Supervisor: What’s your treatment approach?
Trainee: Well, I was doing CBT, but it wasn’t working, so now I’m providing support.
This common supervisory issue—the therapy is making little progress, but the therapist continues to “provide support”—signals that the trainee’s therapy is in serious trouble. The decision to utilize “supportive” measures when another approach has been unsuccessful, when providing support becomes a fallback position, or when the therapist simply does not know what else to do usually means that the work is at an impasse and will ultimately fail. The problem, then, is that this kind of “support” is not supportive therapy, but rather no therapy.

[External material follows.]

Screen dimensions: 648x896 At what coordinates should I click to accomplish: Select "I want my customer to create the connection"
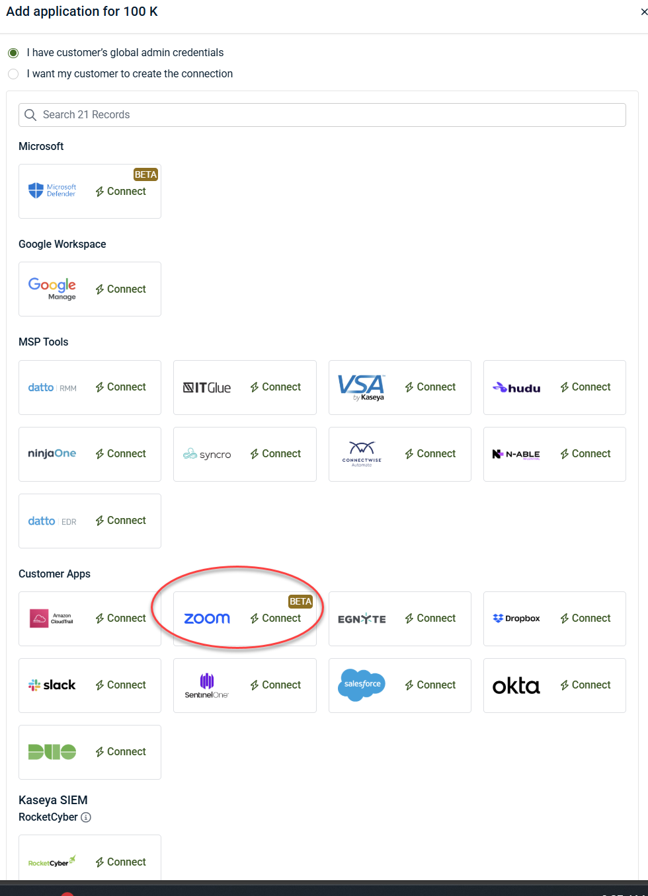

True supportive psychotherapy is a legitimate treatment that has become an important element of the training process. It provides a response to the growing demands of third-party payers for cost-containment and of the mental health care community for more efficient, time-limited ways to stretch scarce resources. Supportive therapy borrows from other modalities and may include expressive, directive, and experiential techniques combined with a heavy dependence on the therapeutic alliance. It may now be the most frequently used modality. (See, for example, “
The Nuts and Bolts of Supportive Psychotherapy” by Arnold Winston,
Psychiatric News, June 15, 2012).
Supportive psychotherapy is a prime example of eclectic psychotherapy. As an amalgam of other therapeutic approaches, with no specific techniques of its own, it sometimes seems designed not so much to make patients better as instead to prevent them from getting worse. It may be most useful with two, widely different sets of patients: essentially healthy individuals temporarily overwhelmed by stressful circumstances and chronically ill patients with poor coping skills. For the former, it can provide the stability that allows the patient’s natural healing to occur and, for the latter, it can strengthen weak defenses and teach better coping skills. It may be employed in combination with medication management to bolster compliance and reduce comorbid illness. In light of its many applications, supportive therapy might be considered a nonspecific, that is to say, a broad-spectrum treatment.
But what about our trainee who is “providing support”? If another approach falls short, is this alternative a positive, helpful choice? No, it isn’t. When a therapist falls back on support not knowing what else to do or settles for support in lieu of continuing to work on the problems for which the patient sought treatment, bad things happen. The patient drops out of treatment or continues to meet without any further improvement. Money and time permitting, this interminable but ineffective arrangement can go on and on, sometimes for years. Sessions begin to revolve around day-to-day problems, with the occasional intercurrent crisis to ostensibly justify its continuing life. The therapist may offer “helpful comments” or allow the patient to “vent” or serve as a “sounding board” or provide a sympathetic ear or give short-term advice, but none of these tactics is likely to result in significant improvement or to resolve the problems for which the patient sought treatment. The therapy becomes an end in itself rather than a means to some ultimate benefit.
Effective therapy usually requires both a positive relationship, the therapeutic alliance, and an operational plan, the methodology selected to best meet the patient’s needs. When the therapist gives up the plan and begins to provide only support, the relationship becomes the sole reason to continue. The therapeutic alliance can, of course, promote a positive therapeutic outcome—indeed, therapy will not succeed without it—but it will not be sufficient in itself nor can it be relied on when other, more targeted efforts fail.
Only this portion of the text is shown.